Update

iVillage Member
Registered: 10-02-2003
Update
3
Wed, 11-03-2004 - 9:46am
I went to see my pdoc today. I just went last week but needed to go again. He still doesn't want to change my Wellbutrin right now but he did increase my Lamictal from 150 to 175 for a week and then 200 mg the second week and he will keep me at 200mg for awhile to see how it works. He also gave me ativan for anxiety. He said he didn't want me to stop the Seraquel yet. He wants me to give it a couple of weeks for the sadation to subside and he feels it will help with my mood swings. Right now I just feel depressed, tearful, and tired. I figure I will go along with what he says for now. He said my Dx's is Bipolar with mixed episodes. He said I have mixed episodes often and that is what is probably contibuting to my depression. I don't even know what to think anymore. None of this is making much sense to me. I just want to feel better. I hate this illness and of course my pdoc reminded me how I will have to live with this all my life...thanks for the reminder I told him...that was uplifting. He said we need to get this illness more manageable...yea like I don't already know that. Why can't I get stable? I wish I could get stable enough to go to work but that doesn't seem to be going to happen. Just getting out of bed some days is torture. Dealing with my BF and my DD is enough to deal with. I can't imagine dealing with other people at a job and there personalities and attitudes with my mood swings. I am fighting for disability and that doesn't seem to be going to happen, my next hearing date is December 28th. What is my future going to be like...so far it doesn't look that great but I guess I have to just take what I can get with each new day. I go see my tdoc today also at 1:00 and hopefully that will make me feel better. I doubt it but I can hope it will.

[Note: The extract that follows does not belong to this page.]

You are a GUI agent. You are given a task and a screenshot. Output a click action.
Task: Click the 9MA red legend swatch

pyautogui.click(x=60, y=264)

Hope everyone is doing well and hanging in there.

Tina~

 
iVillage Member
Registered: 03-25-2003
In reply to: firelightshimmer
Wed, 11-03-2004 - 10:50am
Tina...honey, don't you give up...you hang in there and fight with everything you have! I'm very proud of you for going back to your pdoc today. I don't necessarily agree with his decisions, but I'm not a pdoc. All I know is my experience with Seroquel and meds...I'm glad you at least got some Ativan for your anxiety. I was where you were and I'm good again...stable...working, productive...happy...finally... and you know where I was...how horribly depressed i was...some days are still fights...but i FIGHT...the depression still tries to bite my butt sometimes, but I just try not to let it...I still lay on the couch some nights and just vegetate...and that's perfectly OKAY. Just because I'm Bipolar, and stable, doesn't mean that I have to conquer the world every day. Ya know what I mean? I don't have to prove my WELLNESS to anyone. If I feel lazy, I'll be lazy...it doesn't mean I'm breaking down again. It took me 3 years to get to this point. 3 hard, horrible, terrible, depressed, painful years...but its worth it to come out on the other side. I also keep in mind that it might not last...but I know that i'll fight my way through that too. I'm here for you, girl...every step of the way...just let me help you through til you can help yourself, okay? Don't you dare give up...I'll come up to Maryland and kick your butt!

Email me if you want...anytime...I'll check it tonight...do you have my phone number? I'll email it to you in a minute...call me when you need me...i mean it!

Love ya,

Keli

iVillage Member
Registered: 09-01-2004
In reply to: firelightshimmer
Wed, 11-03-2004 - 3:14pm

Tina,


It really DOES get better, it just seems like it takes forever sometimes.

iVillage Member
Registered: 04-02-2003
In reply to: firelightshimmer
Wed, 11-03-2004 - 4:09pm
I just wanted to let you know I thought the entire time I've been on Seroquel (800mg a day) that it was the vistaril or the paxil cr that was putting me out. LOL, it was the seroquel. I've been on it for a long while now (about a year I guess, maybe less) but I still get knocked out. I can take it and w/in a few minutes I'm out if I lay down, if I sit up I'm not even tired. For me that is a god send of sorts because my sleep is so broken. I wish you nothing but luck!!!